[[ INPUT DATA, beginning ]]

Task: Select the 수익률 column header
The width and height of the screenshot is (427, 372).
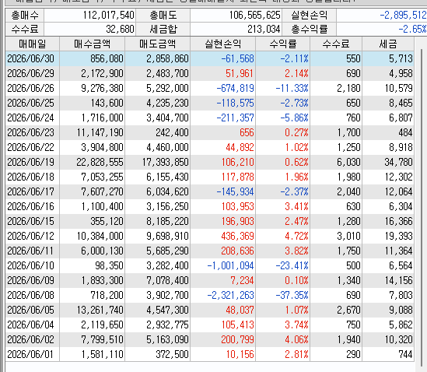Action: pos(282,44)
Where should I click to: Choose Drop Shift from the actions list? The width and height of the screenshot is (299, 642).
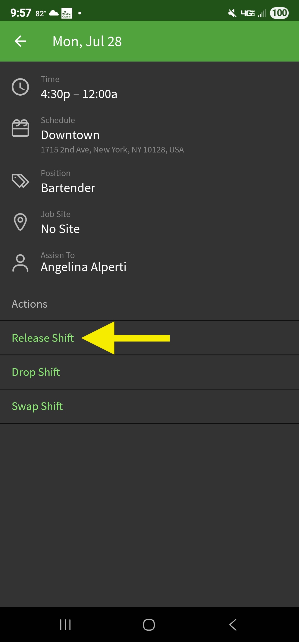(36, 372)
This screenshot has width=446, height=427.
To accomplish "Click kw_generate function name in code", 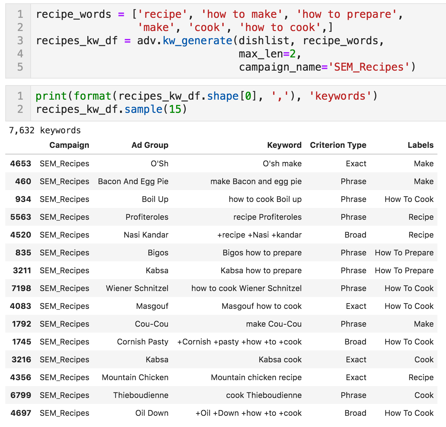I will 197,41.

[[ INPUT DATA, end ]]
[[ INPUT DATA, beginning ]]

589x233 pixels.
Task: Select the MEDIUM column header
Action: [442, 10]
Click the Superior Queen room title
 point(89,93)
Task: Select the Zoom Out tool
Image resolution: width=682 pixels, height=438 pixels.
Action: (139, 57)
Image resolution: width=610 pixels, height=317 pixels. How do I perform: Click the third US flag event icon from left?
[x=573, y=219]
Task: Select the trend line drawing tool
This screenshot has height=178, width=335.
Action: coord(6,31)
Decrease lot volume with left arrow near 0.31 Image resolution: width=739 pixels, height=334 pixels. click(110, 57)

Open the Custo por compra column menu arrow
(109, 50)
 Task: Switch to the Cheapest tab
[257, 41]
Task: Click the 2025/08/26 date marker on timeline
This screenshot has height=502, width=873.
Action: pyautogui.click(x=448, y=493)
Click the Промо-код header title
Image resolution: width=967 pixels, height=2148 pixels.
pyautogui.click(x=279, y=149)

[[ INPUT DATA, end ]]
[[ INPUT DATA, beginning ]]

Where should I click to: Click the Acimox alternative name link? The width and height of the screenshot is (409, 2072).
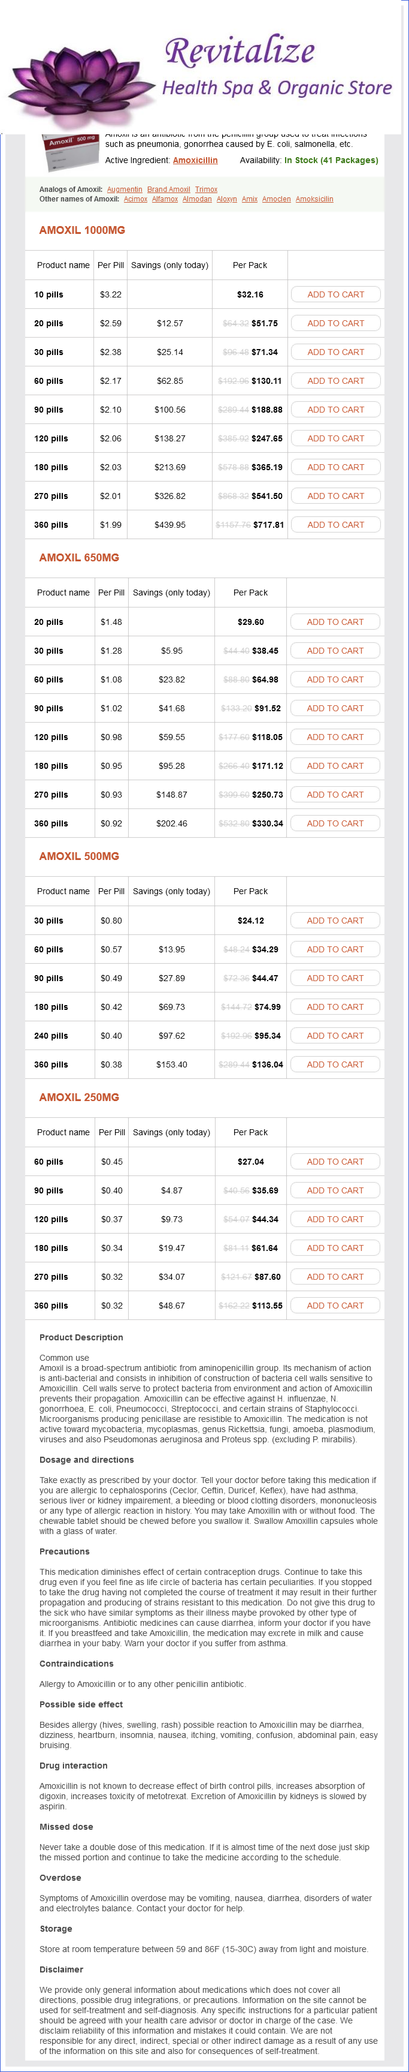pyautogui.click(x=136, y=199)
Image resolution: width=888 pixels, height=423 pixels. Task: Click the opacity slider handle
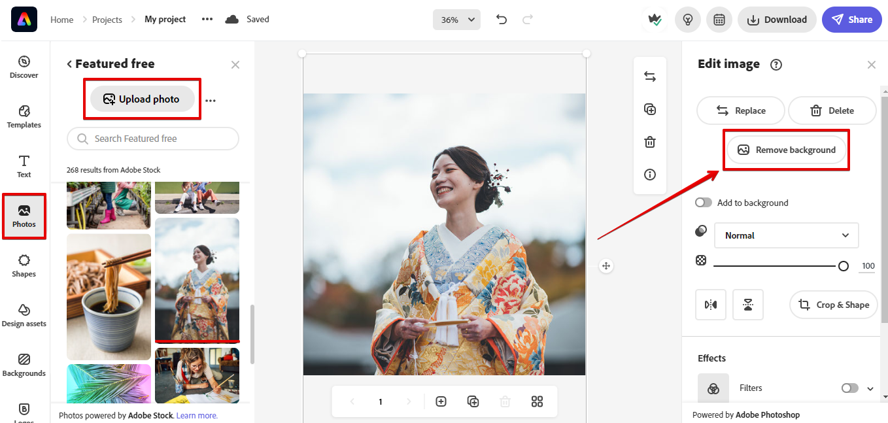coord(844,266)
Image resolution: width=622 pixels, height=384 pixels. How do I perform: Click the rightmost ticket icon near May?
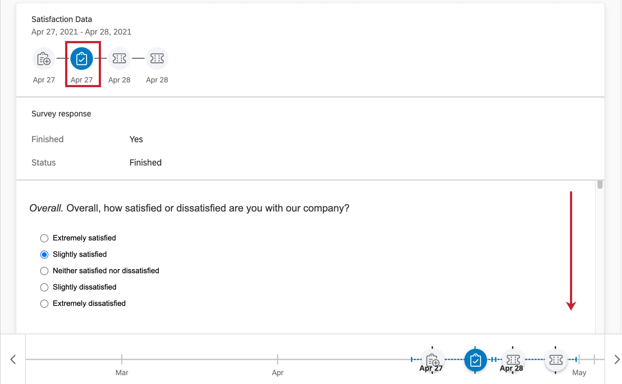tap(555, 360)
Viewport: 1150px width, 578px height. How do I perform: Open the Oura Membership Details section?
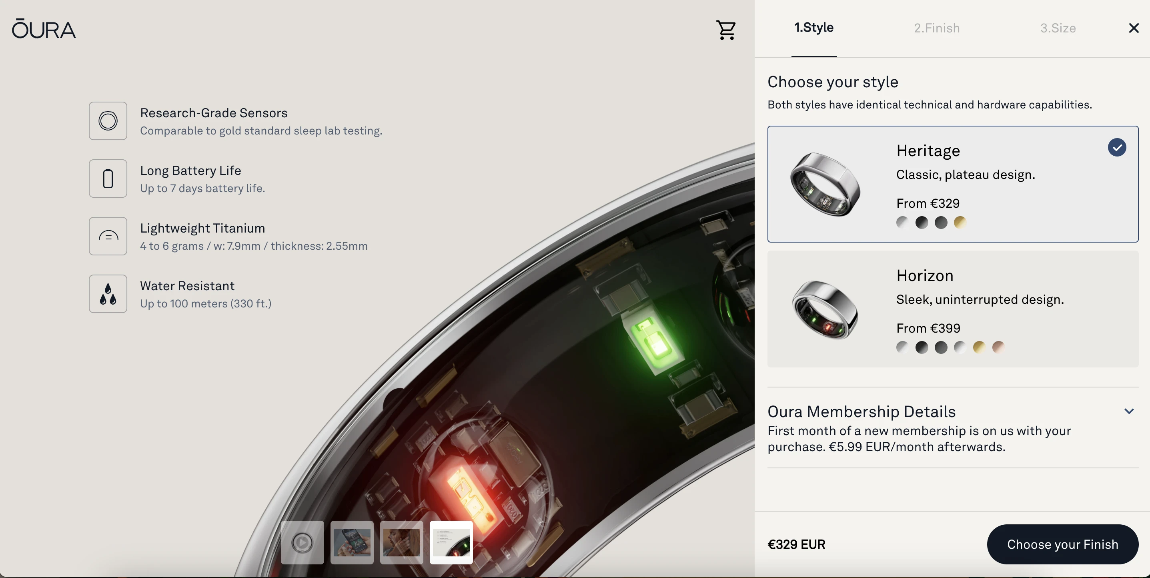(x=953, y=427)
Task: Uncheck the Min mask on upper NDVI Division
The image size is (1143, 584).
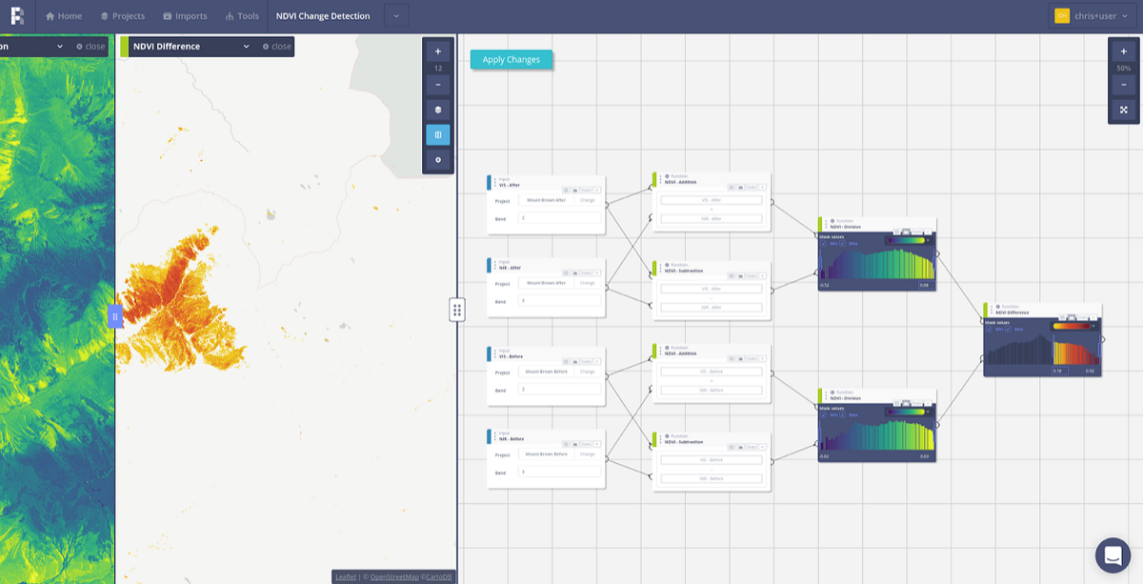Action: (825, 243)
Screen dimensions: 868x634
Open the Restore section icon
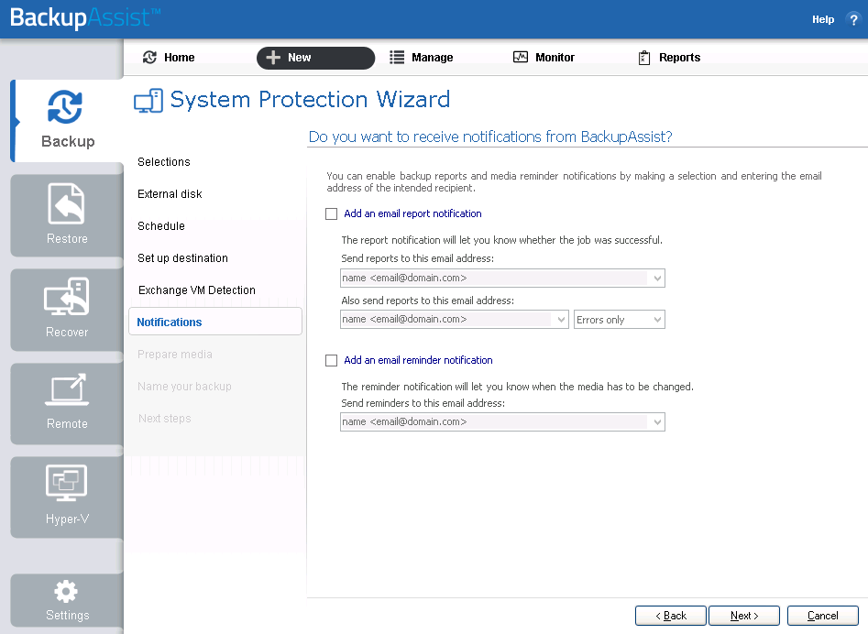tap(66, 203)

[[ INPUT DATA, end ]]

▶ **WORK TASK**: Go through the records line by line and give the number of lines with the string "tool" in them, stating nothing else.

▶ **PROBLEM SOLUTION**: 2